Preferred Citation: Yu, Pauline, editor. Voices of the Song Lyric in China. Berkeley:  University of California Press,  c1994 1994. http://ark.cdlib.org/ark:/13030/ft129003tp/


 
Engendering the Lyric: Her Image and Voice in Song

When Women Write Their Songs

In the formation of the "song lyric," a sort of langue féminine was introduced and promoted by popular practice. Whether as speaking voice or the more commonly figured persona, reproduction of the female role riveted the interest of literati poets in the late T'ang and early Sung. Elsewhere I have pursued the manipulation of the female persona and its implications for role-playing, masking, and self-revelation in song lyrics by male poets.[20] Here I wish to concentrate on the poetics of the feminine created by this trend and its implications for female poets.
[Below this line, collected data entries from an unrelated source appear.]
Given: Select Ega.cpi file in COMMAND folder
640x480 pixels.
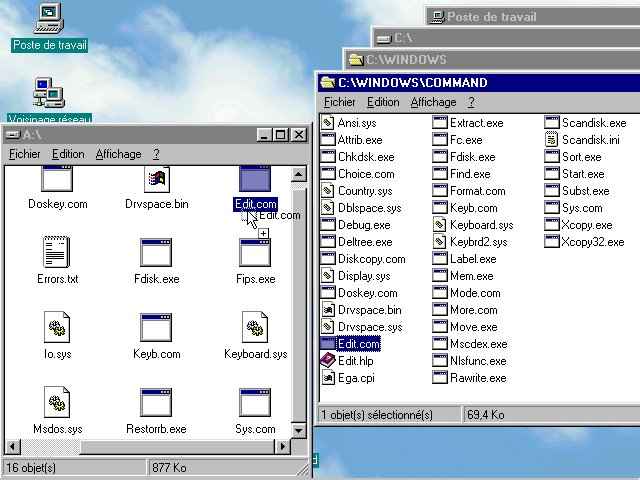Looking at the screenshot, I should click(348, 378).
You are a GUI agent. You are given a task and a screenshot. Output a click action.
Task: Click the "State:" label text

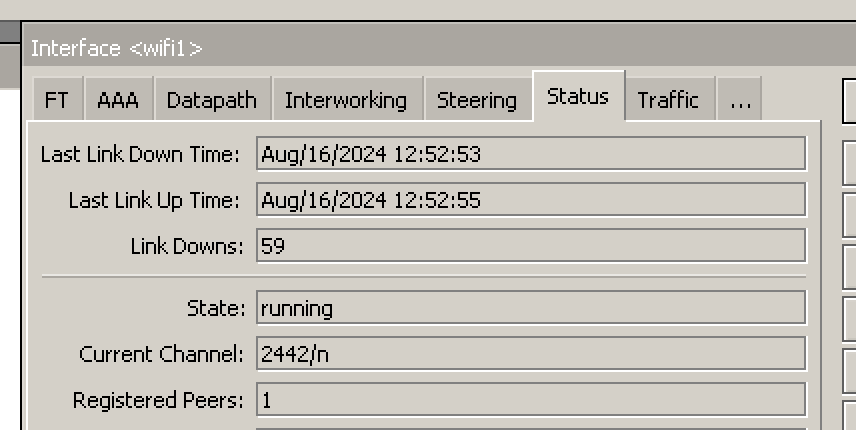216,308
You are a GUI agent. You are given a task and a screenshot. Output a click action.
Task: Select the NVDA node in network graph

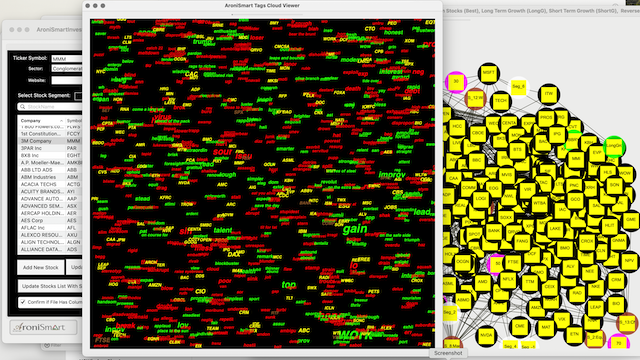[x=486, y=335]
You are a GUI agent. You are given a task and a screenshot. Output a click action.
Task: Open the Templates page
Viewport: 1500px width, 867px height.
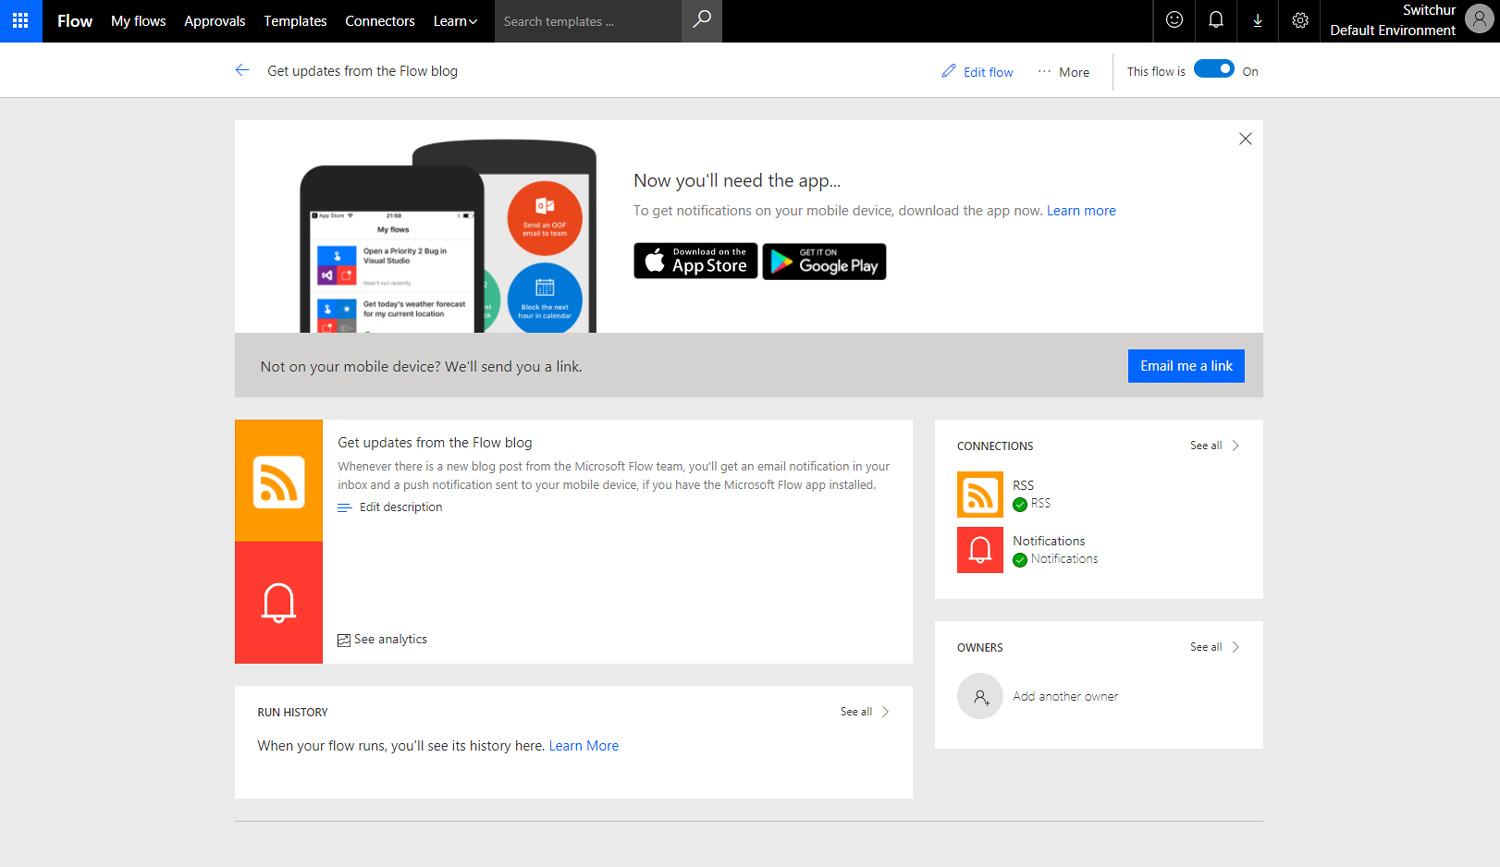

For women poets attempting to write in the high tradition of the song lyric, in their own voice and as their own subjects, clearly the persona of the early song lyric, projected as either erotic object or lovelorn voice, though centered on the female, would not have been considered morally appropriate subject matter. Even for male poets, it was this erotic feminine center that was seductive and troubling. The popular tradition would have provided the context for an anonymous female voice to complain about her lover's absence and fickleness and then, desperate for his presence, to use her body as bargain and bait, as in the following Tun-huang song lyric:

Deep in my chamber,
empty and quiet.
How useless, guarding my body and heart, engendering loneliness.
Waiting for him to come,
I naturally pray to the gods.
Don't ever love a young man wild about flowers.

Light, my makeup,
seldom do I go around,
all because there's no sign of my young man, roaming afar.
The snow of my breasts
I'll let you bite,
so worried that you'll spend your gold on the smile of another.

[20] "Persona and Mask in the Song Lyric," Harvard Journal of Asiatic Studies 50 (1990): 459–84.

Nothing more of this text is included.